__Yapılacak iş__: Aşağıdaki seçilen metinde "erselnā" kelimesinin Türkçe meali ne olarak verilmiştir?

__Seçilen metin__:

KELİME ANLAMLARI
Arapça Okunuş Türkçe Okunuş Kelime Meali Kökü
وَلَقَدْ veleḳad ve andolsun  
أَرْسَلْنَا erselnā göndermiştik ر س ل
نُوحًا nūHen Nuh’u  
إِلَىٰ ilā  
قَوْمِهِ ḳavmihi kendi kavmine ق و م
إِنِّي innī şüphesiz ben  
لَكُمْ lekum sizin için  
نَذِيرٌ neƶīrun bir uyarıcıyım ن ذ ر
مُبِينٌ mubīnun apaçık ب ي ن
TÜRKÇE OKUNUŞ
25. veleḳad erselnâ nûḥan ilâ ḳavmih. innî leküm neẕîrum mübîn.
DİYANET VAKFI
25. Andolsun, biz Nuh'u kavmine elçi gönderdik. Onlara: "Ben (dedi), sizin için apaçık bir uyarıcıyım.

__Sağlanan veriler__:
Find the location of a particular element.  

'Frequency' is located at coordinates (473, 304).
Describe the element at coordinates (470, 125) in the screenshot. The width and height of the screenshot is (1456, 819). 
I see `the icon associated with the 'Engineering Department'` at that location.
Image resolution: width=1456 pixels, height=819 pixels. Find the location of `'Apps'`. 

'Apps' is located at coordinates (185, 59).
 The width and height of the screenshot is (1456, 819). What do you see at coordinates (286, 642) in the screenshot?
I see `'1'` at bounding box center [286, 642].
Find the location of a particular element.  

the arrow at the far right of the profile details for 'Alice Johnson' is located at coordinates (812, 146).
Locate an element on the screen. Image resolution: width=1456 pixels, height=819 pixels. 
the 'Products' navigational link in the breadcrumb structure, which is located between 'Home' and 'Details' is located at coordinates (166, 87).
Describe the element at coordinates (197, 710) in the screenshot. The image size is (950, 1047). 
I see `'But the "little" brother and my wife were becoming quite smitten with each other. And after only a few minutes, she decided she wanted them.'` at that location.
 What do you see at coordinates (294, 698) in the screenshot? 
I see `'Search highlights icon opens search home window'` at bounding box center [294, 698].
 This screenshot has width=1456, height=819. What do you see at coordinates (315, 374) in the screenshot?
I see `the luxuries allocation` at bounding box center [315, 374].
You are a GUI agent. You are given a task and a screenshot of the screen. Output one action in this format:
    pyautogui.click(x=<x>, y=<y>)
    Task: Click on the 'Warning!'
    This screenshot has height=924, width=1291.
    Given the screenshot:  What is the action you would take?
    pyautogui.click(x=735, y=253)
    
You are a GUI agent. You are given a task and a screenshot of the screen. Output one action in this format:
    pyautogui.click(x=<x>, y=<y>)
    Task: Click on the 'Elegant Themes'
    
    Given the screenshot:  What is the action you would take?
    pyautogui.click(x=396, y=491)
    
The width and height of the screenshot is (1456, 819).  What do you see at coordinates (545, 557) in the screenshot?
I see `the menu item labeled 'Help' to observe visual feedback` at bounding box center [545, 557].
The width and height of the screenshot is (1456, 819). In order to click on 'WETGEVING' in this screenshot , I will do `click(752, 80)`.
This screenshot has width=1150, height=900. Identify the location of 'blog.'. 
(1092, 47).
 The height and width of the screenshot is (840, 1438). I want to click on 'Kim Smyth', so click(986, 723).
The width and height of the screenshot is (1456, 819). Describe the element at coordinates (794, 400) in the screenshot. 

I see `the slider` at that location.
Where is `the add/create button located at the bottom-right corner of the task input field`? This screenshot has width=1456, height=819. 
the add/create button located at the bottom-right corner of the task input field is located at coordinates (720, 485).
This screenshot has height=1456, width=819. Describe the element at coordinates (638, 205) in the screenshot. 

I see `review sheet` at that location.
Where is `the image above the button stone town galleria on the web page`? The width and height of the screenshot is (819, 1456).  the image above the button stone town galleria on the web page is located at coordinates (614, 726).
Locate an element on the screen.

__Sorunun cevabı__: Göndermiştik.